--- START OF Extracted text ---
Introduction to South Asian Literature
English 191/Asia 191
Email: firstname.lastname@example.org (most reliable way to reach me)
Deep's formal office hours: Wednesdays 2-4 pm. My office is in 201 C Drown Hall.
I am also available to meet on Tuesdays, Wednesdays, and Thursdays by appointment (please email me to set up & confirm appointments).
Rushdie and West, Eds. Mirrorwork
Bapsi Sidhwa, Cracking India
Amitav Ghosh, The Glass Palace
Meera Syal, Life isn't all Ha ha hee hee
Mohsin Hamid, Mothsmoke
Arundhati Roy, The God of Small Things
Michael Ondaatje, Anil's Ghost
Salman Rushdie, The Satanic Verses
We will make extensive use of the Blackboard service for the dissemination of handouts. To access Blackboard, go to http://ci.lehigh.edu and enter your userid and password.
1. 25% Attendance and participation. This is a small, discussion-oriented class, so your presence is essential to the chemistry of the class. Equally essential to the functioning of the class is everyone doing all the reading, every week. I will likely introduce simple in-class writing assignments as the term progresses to ensure that everyone keeps up. Also note: I will be taking regular attendance! If you have more than 3 unexcused absences, attendance will adversely affect the participation portion of your grade.
2. 10% One in-class presentation. Roughly every other week on Thursday we will have student presentations. These will involve you doing some individual research on a topic either suggested by me or chosen by you.
--- END OF Extracted text ---
• [Required tasks]
- a) Output the syllabus text between "Deep's formal office" and "up & confirm appointments).", inclusive.
- b) For each statement, answer yes or no according to the syllabus, quoting the words that decide it. (i) Formal office hours are held on Wednesdays from 2 to 4 pm. (ii) The in-class presentation counts for 25% of the grade. (iii) Student presentations take place roughly every other week on Tuesday.
- c) List every book title in the syllabus's reading list.
The lines from this point on come from a source separate from the syllabus.
--- START OF Data ---
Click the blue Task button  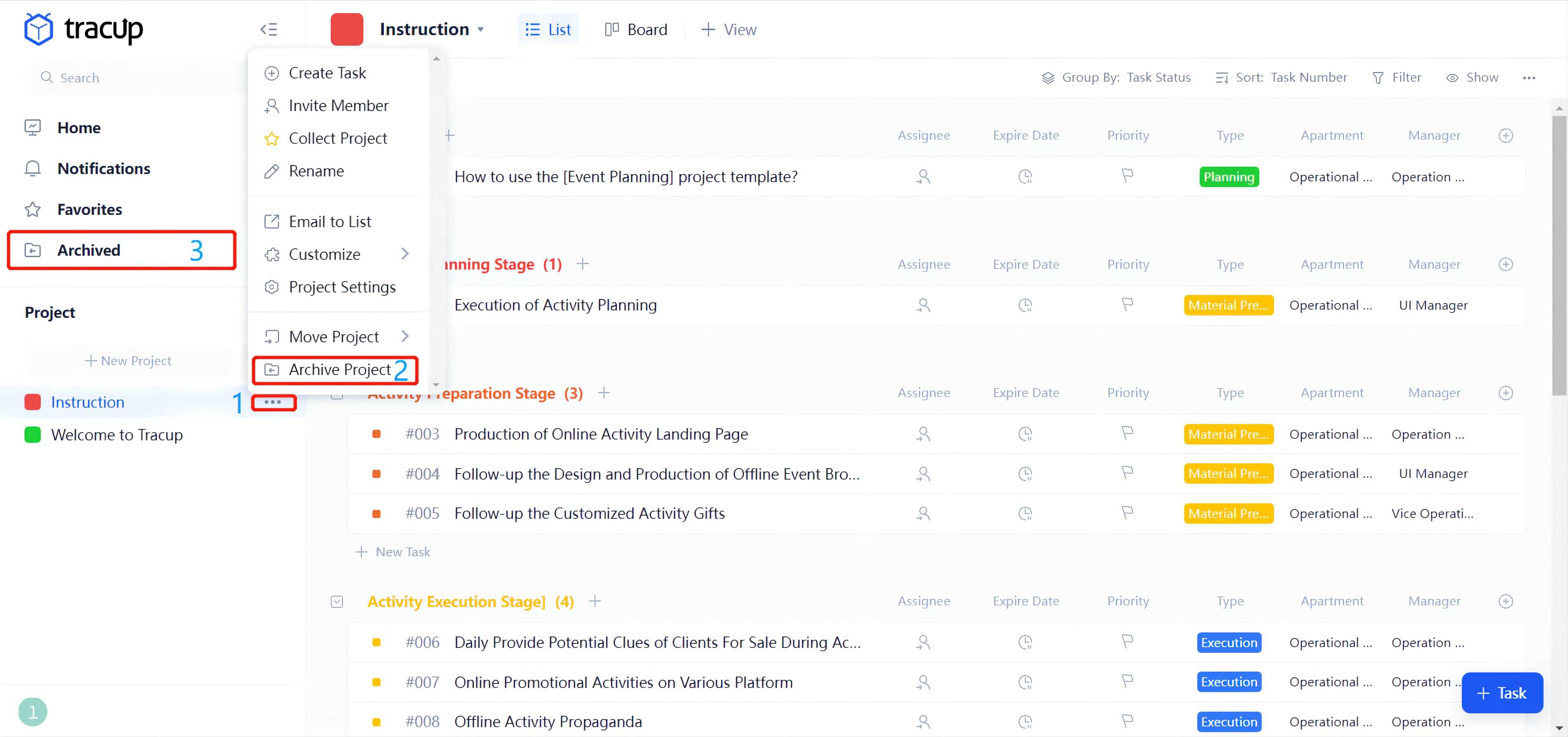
--- END OF Data ---
• [Per-task outputs]
- a)
Deep's formal office hours: Wednesdays 2-4 pm. My office is in 201 C Drown Hall.
I am also available to meet on Tuesdays, Wednesdays, and Thursdays by appointment (please email me to set up & confirm appointments).

- b)
(i) Yes: "Deep's formal office hours: Wednesdays 2-4 pm."
(ii) No: "2. 10% One in-class presentation."
(iii) No: "Roughly every other week on Thursday we will have student presentations."

- c)
Mirrorwork
Cracking India
The Glass Palace
Life isn't all Ha ha hee hee
Mothsmoke
The God of Small Things
Anil's Ghost
The Satanic Verses